Reflecting on the future

July 20, 2013

Foresight week over and I am flying back to the UK today.  I will  then take a few days off to complete some more sections of the Wye Valley Walk and to return to my agricultural roots with the Welsh Agricultural Show; time for some reflection after a long week of sessions, meals and meetings.  The question of democracy and how we make it work in a world with increasing constraints on natural resources came up throughout the week.  Coincidentally I have been reading a few books & papers which purport to explain how complexity theory might apply and have not been impressed.  Like a lot of work here they are good at parroting some of the key phrases and concepts from complexity but then it kinda stops.  The best you get is a repacking of old methods, the worst is some ideological psuedo-anarchistic argument against any form of control.  On the academic side, well then we have Models Galore and if you haven't got the reference watch the film!
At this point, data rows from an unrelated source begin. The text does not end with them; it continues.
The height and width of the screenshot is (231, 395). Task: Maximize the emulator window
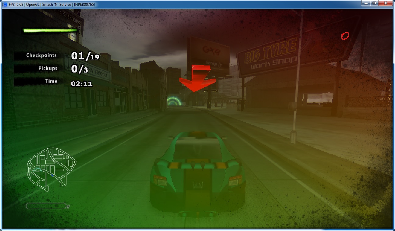coord(374,3)
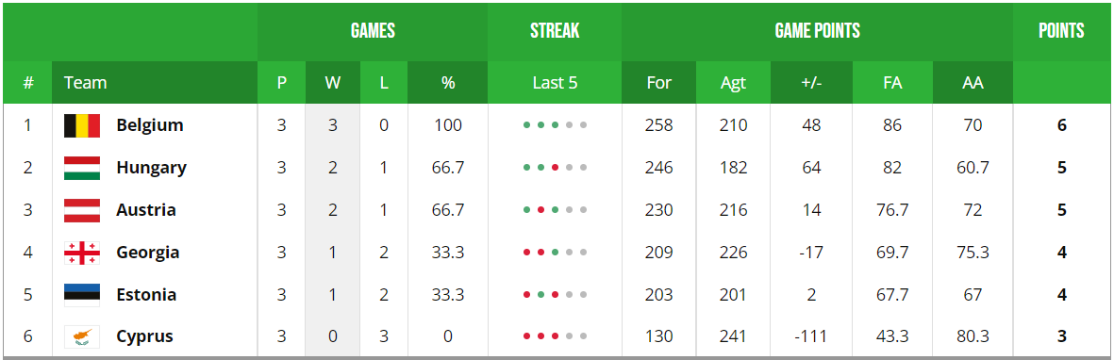Screen dimensions: 1114x360
Task: Click Cyprus's Last 5 streak dots
Action: [x=555, y=336]
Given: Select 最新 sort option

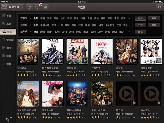Looking at the screenshot, I should click(154, 25).
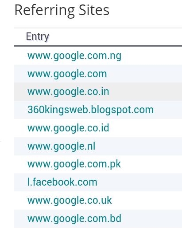Viewport: 182px width, 234px height.
Task: Select the Netherlands Google referrer row
Action: pyautogui.click(x=98, y=146)
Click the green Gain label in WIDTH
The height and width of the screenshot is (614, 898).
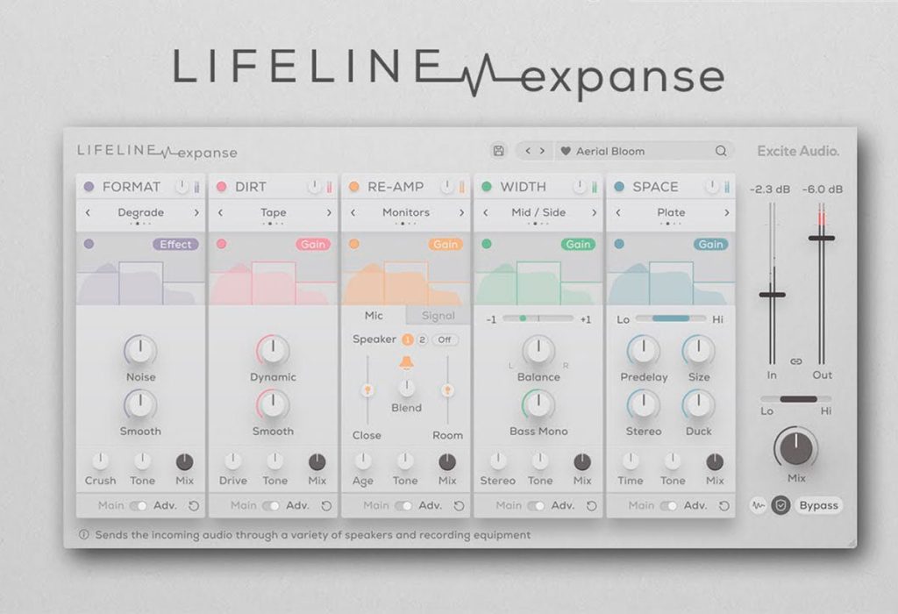[x=578, y=245]
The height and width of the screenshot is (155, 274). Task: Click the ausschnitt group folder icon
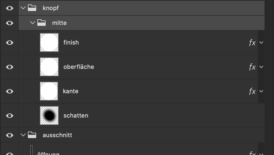(32, 135)
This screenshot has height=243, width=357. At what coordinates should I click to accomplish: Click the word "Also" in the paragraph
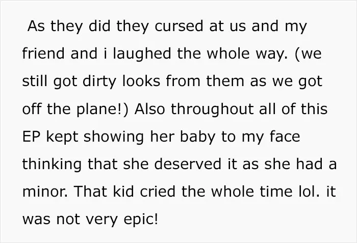149,109
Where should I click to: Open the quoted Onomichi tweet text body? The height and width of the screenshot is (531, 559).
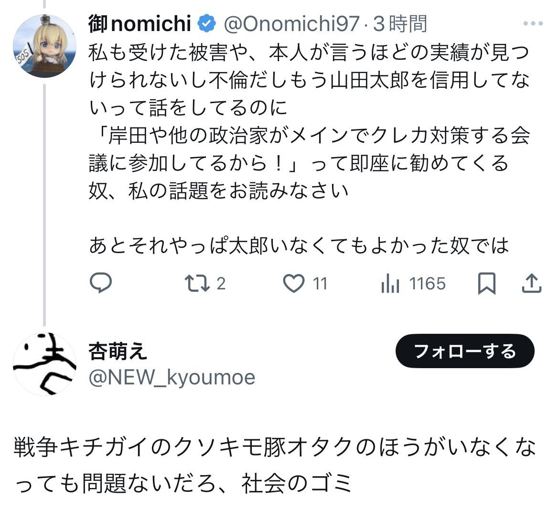tap(309, 149)
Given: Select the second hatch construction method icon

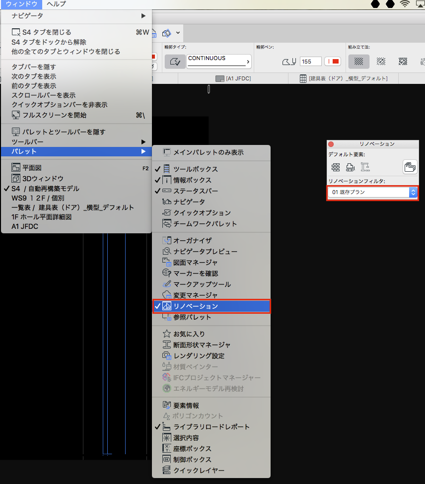Looking at the screenshot, I should point(381,62).
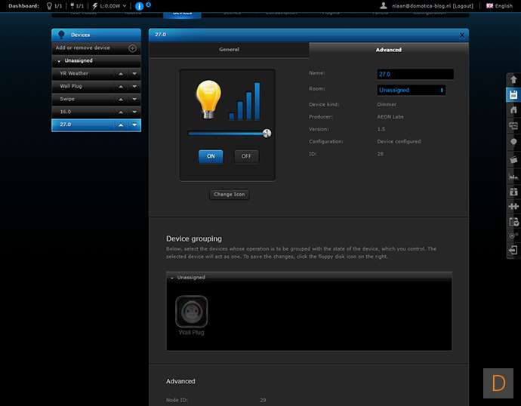Click the floppy disk save icon
Screen dimensions: 521x406
tap(513, 94)
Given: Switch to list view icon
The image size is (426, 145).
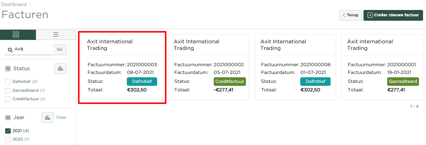Looking at the screenshot, I should [x=56, y=34].
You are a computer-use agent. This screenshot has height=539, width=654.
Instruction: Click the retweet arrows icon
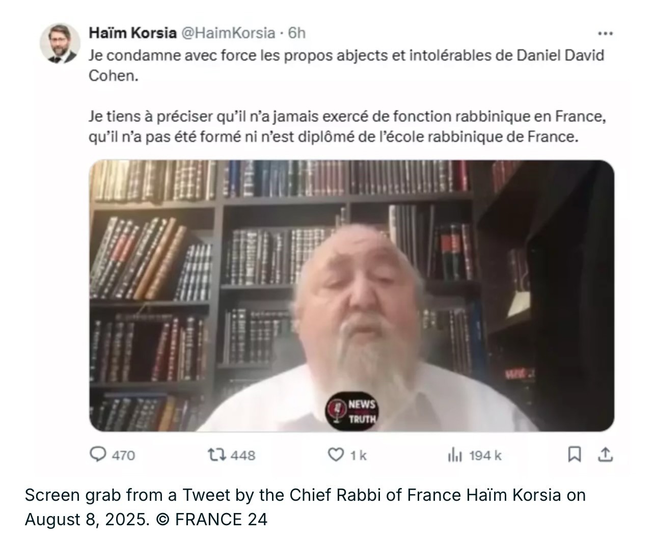[217, 454]
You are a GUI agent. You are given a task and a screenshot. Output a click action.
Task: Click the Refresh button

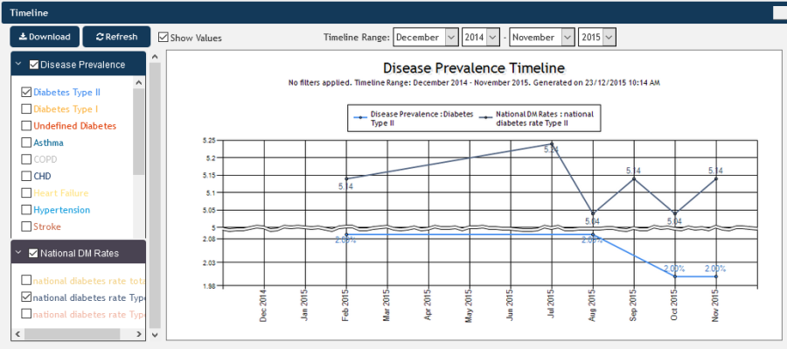116,37
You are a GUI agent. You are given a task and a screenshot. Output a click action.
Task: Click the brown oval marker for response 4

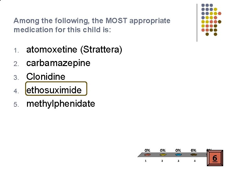click(x=194, y=155)
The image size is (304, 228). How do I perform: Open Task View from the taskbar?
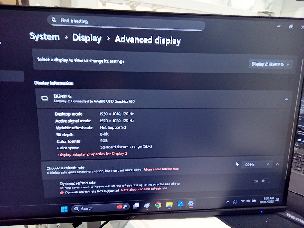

Thinking anew, acting anew requires something more substantial that this and at best we can start to look at the direction that solutions might follow.  So for starters, here are a few:

  • To some extent the idea of universal suffrage as a condition for democracy carries with it some of the ideas behind Wisdom of Crowds. That is to say, multiple independent agents making decisions independently of each other.  The problem is that opinion polls and press bandwagons, together with the instant response mechanisms of social computing make this difficult.   Banning opinion polls would be a starter as that produces herd behaviour. As far as possible you want lots of individual choices.  Being fined for not voting, an Australian innovation would also be a good idea.
  • If you look back in time there was a good chance you knew your representative, now unless you have a problem and it is unlikely and even then you are likely to deal with staff.  There is a principle of people validating people not just policies.  The American constitution had it right around the office of the President.  The idea there was that you elected someone you trusted to the electoral college and then they made an informed decision between the candidates.   If we look at EU elections we get low turn out, extremist parties get elected and the whole thing is a farce.   One can imagine a three level system of election would allow judgement to be exercised at each level.
  • The idea of the nation state is being hit by two things, one the growth of regional identities and the other is the growth of the city.  That might mean we are looking to a future in which we get coupled networks of different identities within trading and financial blocks that also handle defence and international issues.  You can see traces of this now and it adds in an interesting aspect in which international companies would be some of a similar identity along with culturally cohesive regional (often former national) groupings.  We need a little ore mess.
  • We need control mechanisms that allow locally contextual solutions to emerge.  That is neither the universal offering idea of some socialist thinking or the free market of capitalism.  It follows the idea of interaction within constraints that is a part of complexity thinking and there are a range of health and educational systems that would benefit from this.  Some communities do things very differently than others and the nature of care in the community (to take one example) is very different in the country from the town.  Constraints can also apply to tings like top/bottom wage multipliers and the like although I am less sure of that.
  • Measurement is key, but it has to allow for innovation so the outcome obsession and near soviet style planning that has characterised the last two governments in the UK (one Labour one Conservative) has got to stop.   We also need to stop thinking of citizens  as consumers, it's a very different model or way of thinking.  Like applying industrial best practice of Government which cannot (well Detroit can) go bankrupt in the way that industry creates control over time.  That means constant feedback loops and the engagement of citizens in understanding problems not just creating solutions.
  • We need tension between the interests of a professional civil service with long term objectives and the shorter term objectives of politicians.  It's a bit like the problem with stakeholder alignment in industry.  There managers used to want to build something over a longer term, shareholders wanted shorter term returns.  The tension between the two was good, alignment meant short term thinking all round.
  • Finally we have to educate people for citizenship, the idea of virtue I talked about during the week.  Education should not be about skills transfer at the cost of teaching people to think critically, and responsibly.

Still thinking about all of these, so take them as jottings for the moment.